Pesquisadores do Instituto de Pesquisas Ecológicas (IPÊ) realizaram um feito inédito ao registrar e monitorar o crescimento de um filhote de mico-leão-preto em seu habitat natural. Este acompanhamento abrange desde o nascimento até os primeiros meses de vida do animal, oferecendo um registro raro de uma das espécies mais ameaçadas de extinção no Brasil.
As imagens que documentam essa observação foram capturadas por meio de 27 armadilhas fotográficas, instaladas em troncos de árvores a alturas que chegam a oito metros. Gabriela Rezende, coordenadora do Programa de Conservação do Mico-Leão-Preto, destacou que a tecnologia utilizada permite um monitoramento não invasivo, funcionando 24 horas por dia, sem causar estresse aos animais ou interferir na rotina da floresta.
O estudo está sendo realizado na região do Pontal do Paranapanema, interior de São Paulo, onde o IPÊ desenvolve pesquisas há mais de 40 anos, especialmente no Parque Estadual Morro do Diabo. Em 2024, cinco indivíduos foram retirados do parque e soltos em um fragmento florestal isolado com o objetivo de fortalecer a população local e promover a diversidade genética da espécie.
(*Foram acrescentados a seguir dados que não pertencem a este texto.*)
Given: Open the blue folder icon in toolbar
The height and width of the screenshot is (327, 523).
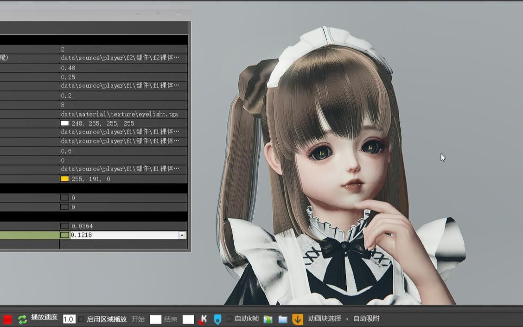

Para a pesquisadora Maria Carolina Manzano, a ocorrência de filhotes é um sinal de sucesso das ações de manejo implementadas. Ela ressaltou que o nascimento de novos indivíduos indica que a população está saudável o suficiente para a reprodução. Em espécies em alto risco de extinção, cada novo nascimento representa uma porcentagem significativa para a sobrevivência da população.
Além do mico-leão-preto, as câmeras também registraram outras espécies que compartilham o mesmo ecossistema, como famílias de gambás e macacos-prego. Os pesquisadores ressaltam que o mico-leão-preto atua como uma “espécie-bandeira”, o que significa que, ao investir em sua conservação e na proteção de seu habitat, todo o ecossistema e as demais espécies dependentes se beneficiam.
Essa espécie chegou a ser considerada extinta na década de 1970, mas os esforços contínuos de conservação têm sido fundamentais para afastar o risco de desaparecimento definitivo. O local exato onde o filhote foi registrado permanece em sigilo, visando a proteção dos animais e do ambiente em que vivem.